Control Barrier Functions for Mechanical Systems: Theory and Application to Robotic Grasping

摘要

Control barrier functions have been demonstrated to be a useful method of ensuring constraint satisfaction for a wide class of controllers. However, the existing results are mostly restricted to continuous-time systems. Mechanical systems, including robots, are typically second-order systems in which the control occurs at the force/torque level. These systems have actuator, velocity, and position constraints (i.e., relative degree two) that are vital for safety and/or task execution. Additionally, mechanical systems are typically controlled digitally as sampled-data systems. The contribution of this article is twofold. The first contribution is the development of novel, robust control barrier functions that ensure constraint satisfaction for sampled-data systems in the presence of model uncertainty and allows for satisfaction of actuator constraints.

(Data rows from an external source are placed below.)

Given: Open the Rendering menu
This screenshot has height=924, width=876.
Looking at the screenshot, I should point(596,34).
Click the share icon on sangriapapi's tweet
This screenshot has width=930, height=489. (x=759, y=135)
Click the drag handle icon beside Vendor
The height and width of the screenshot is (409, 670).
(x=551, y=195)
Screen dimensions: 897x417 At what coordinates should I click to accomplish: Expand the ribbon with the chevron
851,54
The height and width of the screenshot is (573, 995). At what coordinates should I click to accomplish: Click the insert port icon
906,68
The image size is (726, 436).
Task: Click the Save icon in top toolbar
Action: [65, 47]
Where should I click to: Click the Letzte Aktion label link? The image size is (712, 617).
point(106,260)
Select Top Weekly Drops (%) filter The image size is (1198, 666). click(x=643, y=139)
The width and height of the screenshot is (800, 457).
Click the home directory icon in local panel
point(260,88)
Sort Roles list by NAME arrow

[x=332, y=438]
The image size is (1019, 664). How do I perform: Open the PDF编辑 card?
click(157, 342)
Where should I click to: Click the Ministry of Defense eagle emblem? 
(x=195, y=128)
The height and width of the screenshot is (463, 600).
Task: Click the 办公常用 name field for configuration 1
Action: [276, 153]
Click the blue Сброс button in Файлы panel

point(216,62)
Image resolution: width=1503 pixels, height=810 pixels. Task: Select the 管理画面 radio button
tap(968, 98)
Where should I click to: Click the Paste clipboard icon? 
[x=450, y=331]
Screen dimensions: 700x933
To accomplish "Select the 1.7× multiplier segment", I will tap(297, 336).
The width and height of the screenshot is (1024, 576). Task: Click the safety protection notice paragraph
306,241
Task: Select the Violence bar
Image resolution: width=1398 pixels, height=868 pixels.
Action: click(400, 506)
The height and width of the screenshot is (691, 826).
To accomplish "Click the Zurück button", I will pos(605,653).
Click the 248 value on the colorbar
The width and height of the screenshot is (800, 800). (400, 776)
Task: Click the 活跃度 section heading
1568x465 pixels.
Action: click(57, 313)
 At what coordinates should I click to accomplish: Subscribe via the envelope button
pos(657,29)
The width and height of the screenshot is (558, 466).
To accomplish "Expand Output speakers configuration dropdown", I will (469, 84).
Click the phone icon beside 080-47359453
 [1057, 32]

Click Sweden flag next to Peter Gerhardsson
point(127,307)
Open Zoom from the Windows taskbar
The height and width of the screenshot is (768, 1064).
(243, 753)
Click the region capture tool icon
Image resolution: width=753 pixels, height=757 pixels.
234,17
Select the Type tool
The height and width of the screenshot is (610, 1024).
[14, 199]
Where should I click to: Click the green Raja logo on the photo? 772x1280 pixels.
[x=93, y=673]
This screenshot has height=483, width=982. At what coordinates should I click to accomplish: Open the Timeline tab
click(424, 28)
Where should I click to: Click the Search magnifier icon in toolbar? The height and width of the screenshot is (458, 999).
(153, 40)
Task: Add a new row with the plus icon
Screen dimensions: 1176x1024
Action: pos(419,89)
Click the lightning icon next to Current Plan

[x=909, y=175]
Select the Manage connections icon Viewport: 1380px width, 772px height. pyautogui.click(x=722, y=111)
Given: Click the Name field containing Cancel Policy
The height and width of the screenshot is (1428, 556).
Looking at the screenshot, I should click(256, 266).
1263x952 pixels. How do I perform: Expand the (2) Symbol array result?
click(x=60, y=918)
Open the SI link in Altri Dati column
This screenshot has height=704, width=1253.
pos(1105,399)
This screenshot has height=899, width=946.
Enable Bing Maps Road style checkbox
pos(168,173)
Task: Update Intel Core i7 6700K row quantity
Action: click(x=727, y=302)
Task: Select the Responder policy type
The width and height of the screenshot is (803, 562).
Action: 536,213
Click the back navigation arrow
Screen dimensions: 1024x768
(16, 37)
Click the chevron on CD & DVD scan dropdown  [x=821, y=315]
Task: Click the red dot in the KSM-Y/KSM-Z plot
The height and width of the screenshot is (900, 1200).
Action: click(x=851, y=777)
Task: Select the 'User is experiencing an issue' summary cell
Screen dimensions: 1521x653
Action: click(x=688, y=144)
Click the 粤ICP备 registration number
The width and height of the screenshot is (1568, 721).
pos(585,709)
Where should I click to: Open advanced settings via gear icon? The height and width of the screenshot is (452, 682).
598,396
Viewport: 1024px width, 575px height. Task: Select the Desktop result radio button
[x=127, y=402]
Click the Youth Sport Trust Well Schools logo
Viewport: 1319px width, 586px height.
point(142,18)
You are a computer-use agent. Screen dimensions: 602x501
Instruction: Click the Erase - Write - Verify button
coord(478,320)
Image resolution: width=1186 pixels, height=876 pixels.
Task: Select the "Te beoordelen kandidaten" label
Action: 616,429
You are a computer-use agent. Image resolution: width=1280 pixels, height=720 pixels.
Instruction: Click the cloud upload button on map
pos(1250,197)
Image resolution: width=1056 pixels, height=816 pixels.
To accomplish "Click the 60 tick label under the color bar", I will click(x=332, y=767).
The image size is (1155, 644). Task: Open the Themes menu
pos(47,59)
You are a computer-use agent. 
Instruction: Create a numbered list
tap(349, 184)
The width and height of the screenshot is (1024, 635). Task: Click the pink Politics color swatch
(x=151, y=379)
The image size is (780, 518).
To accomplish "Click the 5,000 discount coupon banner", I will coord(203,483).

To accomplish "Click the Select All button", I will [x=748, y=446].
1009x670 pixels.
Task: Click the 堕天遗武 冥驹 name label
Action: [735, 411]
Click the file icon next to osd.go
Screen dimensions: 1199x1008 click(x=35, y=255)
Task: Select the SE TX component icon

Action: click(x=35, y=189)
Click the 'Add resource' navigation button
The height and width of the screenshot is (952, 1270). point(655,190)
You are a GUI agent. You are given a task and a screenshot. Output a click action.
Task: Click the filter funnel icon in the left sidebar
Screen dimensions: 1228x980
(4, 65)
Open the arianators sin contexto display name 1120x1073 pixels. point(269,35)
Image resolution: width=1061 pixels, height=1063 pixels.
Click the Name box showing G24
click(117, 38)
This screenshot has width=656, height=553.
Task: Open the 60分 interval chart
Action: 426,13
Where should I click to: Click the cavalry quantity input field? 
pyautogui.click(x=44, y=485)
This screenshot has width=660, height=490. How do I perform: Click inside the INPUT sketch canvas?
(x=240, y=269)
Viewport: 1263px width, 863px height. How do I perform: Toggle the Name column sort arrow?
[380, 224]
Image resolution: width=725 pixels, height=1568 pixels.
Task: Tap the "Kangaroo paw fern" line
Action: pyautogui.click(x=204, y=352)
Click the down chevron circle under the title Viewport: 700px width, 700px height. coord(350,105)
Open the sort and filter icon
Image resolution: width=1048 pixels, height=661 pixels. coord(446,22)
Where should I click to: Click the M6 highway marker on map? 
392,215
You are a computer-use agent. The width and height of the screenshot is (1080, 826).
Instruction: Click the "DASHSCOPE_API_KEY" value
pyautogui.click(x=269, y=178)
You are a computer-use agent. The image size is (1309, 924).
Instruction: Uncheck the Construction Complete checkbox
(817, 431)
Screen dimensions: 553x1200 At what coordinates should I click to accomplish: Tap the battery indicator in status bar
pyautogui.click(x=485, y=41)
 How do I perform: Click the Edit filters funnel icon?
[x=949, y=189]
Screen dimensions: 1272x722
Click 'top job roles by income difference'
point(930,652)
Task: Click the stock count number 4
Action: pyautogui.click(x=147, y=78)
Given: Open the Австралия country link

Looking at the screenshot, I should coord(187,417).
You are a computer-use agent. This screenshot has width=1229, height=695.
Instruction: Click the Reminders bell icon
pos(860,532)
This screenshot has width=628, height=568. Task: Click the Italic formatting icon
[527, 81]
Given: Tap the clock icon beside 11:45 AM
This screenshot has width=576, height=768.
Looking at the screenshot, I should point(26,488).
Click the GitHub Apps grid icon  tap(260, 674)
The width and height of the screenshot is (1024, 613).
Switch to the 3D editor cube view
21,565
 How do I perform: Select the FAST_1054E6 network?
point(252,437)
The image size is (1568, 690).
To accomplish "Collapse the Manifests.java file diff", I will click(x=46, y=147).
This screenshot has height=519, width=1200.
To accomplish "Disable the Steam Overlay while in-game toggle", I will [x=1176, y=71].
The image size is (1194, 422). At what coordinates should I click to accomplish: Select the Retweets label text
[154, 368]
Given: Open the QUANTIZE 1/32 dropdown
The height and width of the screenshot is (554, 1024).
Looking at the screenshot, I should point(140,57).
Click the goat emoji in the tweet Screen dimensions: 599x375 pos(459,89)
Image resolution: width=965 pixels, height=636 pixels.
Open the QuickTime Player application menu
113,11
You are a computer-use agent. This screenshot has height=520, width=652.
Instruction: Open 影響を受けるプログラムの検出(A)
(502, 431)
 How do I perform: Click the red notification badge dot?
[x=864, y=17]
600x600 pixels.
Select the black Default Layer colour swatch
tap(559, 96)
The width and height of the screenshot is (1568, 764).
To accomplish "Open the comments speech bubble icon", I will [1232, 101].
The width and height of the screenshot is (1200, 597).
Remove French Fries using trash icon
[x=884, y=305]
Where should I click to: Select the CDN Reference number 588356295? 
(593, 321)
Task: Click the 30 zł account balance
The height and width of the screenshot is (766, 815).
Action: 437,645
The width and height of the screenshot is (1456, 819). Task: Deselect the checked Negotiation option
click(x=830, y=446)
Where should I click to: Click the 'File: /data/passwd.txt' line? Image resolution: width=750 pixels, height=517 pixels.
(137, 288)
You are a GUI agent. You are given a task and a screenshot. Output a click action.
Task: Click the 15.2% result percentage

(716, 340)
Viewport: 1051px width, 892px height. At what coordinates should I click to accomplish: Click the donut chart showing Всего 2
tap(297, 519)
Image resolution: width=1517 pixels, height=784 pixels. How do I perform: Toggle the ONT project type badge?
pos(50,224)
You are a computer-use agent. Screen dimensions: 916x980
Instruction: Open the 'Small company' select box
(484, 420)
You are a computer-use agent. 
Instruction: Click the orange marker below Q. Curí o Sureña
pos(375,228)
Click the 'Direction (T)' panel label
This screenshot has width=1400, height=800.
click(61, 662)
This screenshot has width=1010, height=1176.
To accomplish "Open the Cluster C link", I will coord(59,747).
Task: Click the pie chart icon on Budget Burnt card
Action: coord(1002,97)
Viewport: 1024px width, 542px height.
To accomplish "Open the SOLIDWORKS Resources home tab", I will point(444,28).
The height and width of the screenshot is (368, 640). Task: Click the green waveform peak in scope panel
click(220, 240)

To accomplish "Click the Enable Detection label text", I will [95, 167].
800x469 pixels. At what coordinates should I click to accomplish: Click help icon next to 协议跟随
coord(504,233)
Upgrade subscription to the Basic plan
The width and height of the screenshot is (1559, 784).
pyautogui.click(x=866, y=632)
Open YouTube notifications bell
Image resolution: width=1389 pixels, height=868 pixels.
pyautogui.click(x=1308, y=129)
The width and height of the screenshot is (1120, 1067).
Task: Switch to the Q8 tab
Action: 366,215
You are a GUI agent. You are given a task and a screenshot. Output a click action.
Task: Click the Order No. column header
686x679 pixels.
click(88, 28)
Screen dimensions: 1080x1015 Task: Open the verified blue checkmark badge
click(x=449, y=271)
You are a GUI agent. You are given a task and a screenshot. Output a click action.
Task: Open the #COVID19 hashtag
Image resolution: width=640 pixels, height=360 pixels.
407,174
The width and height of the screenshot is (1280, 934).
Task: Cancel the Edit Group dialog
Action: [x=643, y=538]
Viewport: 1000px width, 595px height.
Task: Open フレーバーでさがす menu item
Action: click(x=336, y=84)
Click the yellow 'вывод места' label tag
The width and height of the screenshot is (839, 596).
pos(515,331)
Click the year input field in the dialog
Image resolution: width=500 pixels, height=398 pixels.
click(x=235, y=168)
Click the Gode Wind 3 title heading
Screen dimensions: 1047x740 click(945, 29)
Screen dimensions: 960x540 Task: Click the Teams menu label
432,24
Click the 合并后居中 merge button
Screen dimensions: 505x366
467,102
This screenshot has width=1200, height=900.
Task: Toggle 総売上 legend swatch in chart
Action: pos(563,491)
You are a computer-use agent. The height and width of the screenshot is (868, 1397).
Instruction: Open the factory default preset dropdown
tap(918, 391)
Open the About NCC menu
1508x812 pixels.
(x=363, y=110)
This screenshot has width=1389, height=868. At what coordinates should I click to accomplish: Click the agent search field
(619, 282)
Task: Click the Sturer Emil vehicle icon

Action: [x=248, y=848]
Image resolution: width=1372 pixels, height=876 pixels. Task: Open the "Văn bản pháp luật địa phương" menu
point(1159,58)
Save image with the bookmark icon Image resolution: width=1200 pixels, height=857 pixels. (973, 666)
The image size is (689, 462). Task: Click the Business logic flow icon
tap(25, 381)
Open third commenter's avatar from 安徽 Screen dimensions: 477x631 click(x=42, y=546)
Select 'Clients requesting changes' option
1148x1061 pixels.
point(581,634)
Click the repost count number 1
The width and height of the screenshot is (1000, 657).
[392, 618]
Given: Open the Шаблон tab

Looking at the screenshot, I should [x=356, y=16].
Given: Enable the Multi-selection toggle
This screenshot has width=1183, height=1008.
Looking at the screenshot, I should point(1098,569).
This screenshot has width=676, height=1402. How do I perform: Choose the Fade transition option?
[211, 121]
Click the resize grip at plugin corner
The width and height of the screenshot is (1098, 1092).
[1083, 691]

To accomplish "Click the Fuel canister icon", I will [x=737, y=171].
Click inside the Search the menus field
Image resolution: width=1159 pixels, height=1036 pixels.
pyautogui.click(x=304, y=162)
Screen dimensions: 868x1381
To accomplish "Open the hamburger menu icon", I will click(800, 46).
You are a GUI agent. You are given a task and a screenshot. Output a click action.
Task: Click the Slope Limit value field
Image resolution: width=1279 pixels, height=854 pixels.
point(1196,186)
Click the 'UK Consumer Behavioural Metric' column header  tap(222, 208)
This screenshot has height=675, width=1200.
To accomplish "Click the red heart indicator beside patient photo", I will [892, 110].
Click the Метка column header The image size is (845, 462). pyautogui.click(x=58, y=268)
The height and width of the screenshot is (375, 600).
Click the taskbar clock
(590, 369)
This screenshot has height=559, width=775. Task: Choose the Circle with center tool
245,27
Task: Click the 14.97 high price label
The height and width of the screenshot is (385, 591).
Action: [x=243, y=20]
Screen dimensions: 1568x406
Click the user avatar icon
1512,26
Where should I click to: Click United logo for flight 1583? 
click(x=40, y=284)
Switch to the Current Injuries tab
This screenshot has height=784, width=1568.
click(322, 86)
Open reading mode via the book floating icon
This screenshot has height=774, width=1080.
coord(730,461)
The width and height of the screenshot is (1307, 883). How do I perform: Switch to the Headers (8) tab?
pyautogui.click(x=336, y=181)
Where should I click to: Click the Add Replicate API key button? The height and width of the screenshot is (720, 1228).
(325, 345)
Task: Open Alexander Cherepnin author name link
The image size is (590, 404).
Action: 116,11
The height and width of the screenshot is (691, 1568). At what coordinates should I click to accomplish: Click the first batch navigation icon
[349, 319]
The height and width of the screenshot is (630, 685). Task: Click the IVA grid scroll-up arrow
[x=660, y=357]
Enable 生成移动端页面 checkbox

The second contribution is the application of the proposed method to the challenging problem of robotic grasping in which a robotic hand must ensure that an object remains inside the grasp while manipulating it to the desired reference trajectory. A grasp constraint satisfying controller is proposed that can admit the existing nominal manipulation controllers from the literature while simultaneously ensuring no slip, no overextension (e.g., singular configurations), and no rolling off of the fingertips. Simulation and experimental results validate the proposed control for the robotic hand application.